Puerto Rican baseball player (born 1979)

César Antonio Crespo (born May 23, 1979) is a Puerto Rican former second baseman who last played in the Baltimore Orioles organization. Listed at 5'11, 170 lb., Crespo was a switch-hitter and throws right-handed. He is the younger brother of Felipe Crespo.

==Career==
Crespo is a 10-year minor league veteran who had brief stints in Major League Baseball with the San Diego Padres (2001–02) and Boston Red Sox (2004). His most productive season came in 2001 with San Diego, when he hit .209 with four home runs (all coming from the left side of the plate) and 12 RBI in 55 games, all career-highs.
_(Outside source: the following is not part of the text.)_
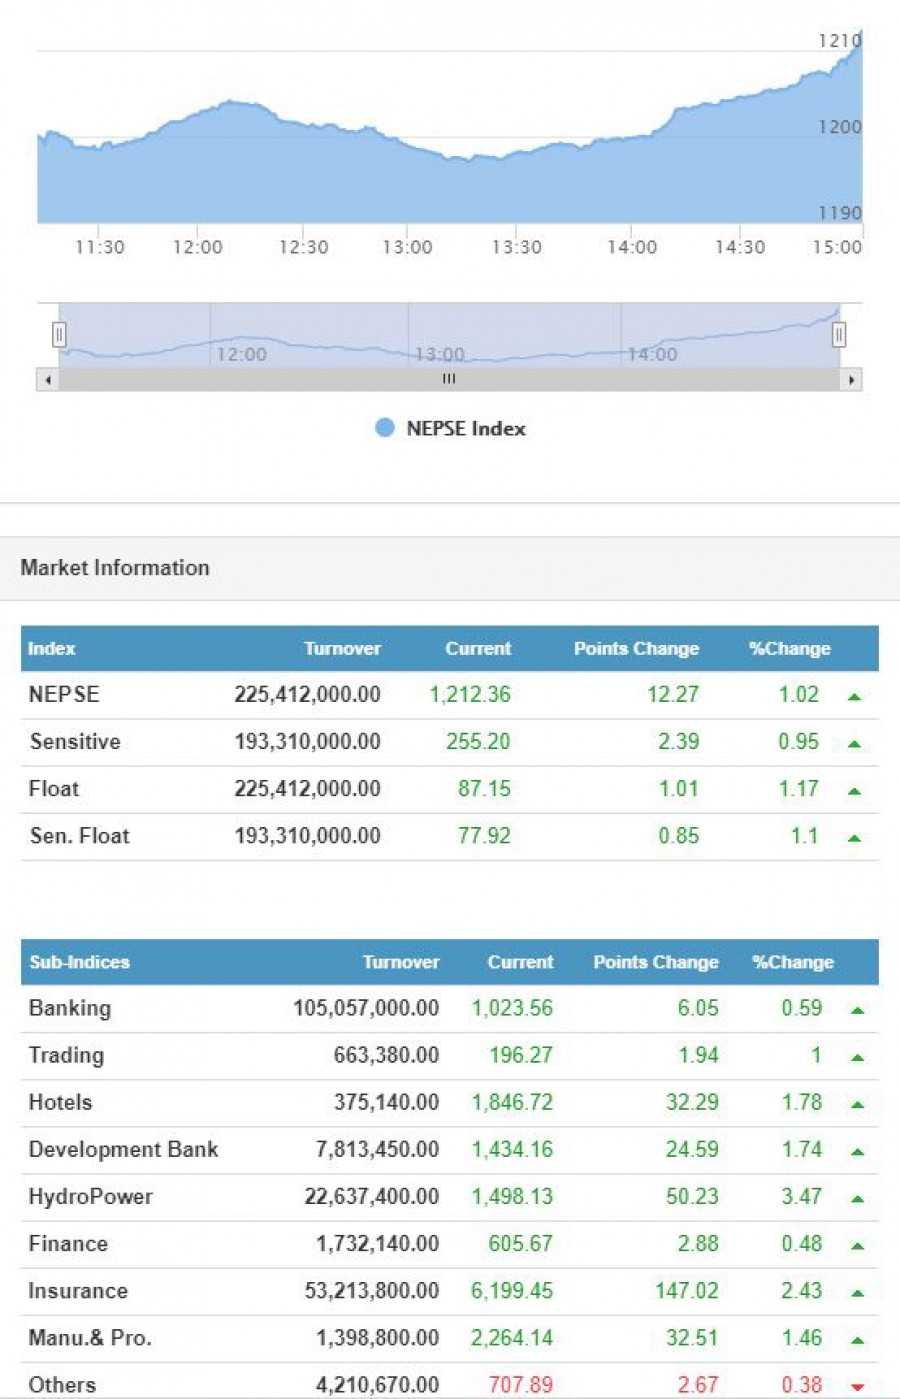The width and height of the screenshot is (900, 1399).
Task: Click the right scroll arrow of chart navigator
Action: tap(851, 380)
On June 7 of that year, Crespo and his brother Felipe homered in the same game, joining a select club of major league brothers who have accomplished the same honor. He also won a World Series ring as a member of the 2004 Boston Red Sox (he did not play in the second half of the season, the 2004 playoffs, or the 2004 World Series).

In 132 major league games, Crespo hit .192 (50-for-261) with four home runs and 14 RBI, including 38 runs, 10 doubles, one triple, and 11 stolen bases.

Crespo spent 2007 with the Norfolk Tides of the International League. In 2008, Cesar played with the Puerto Rico Double A (AA) baseball league, for the "Mulos Del Valenciano" de Juncos.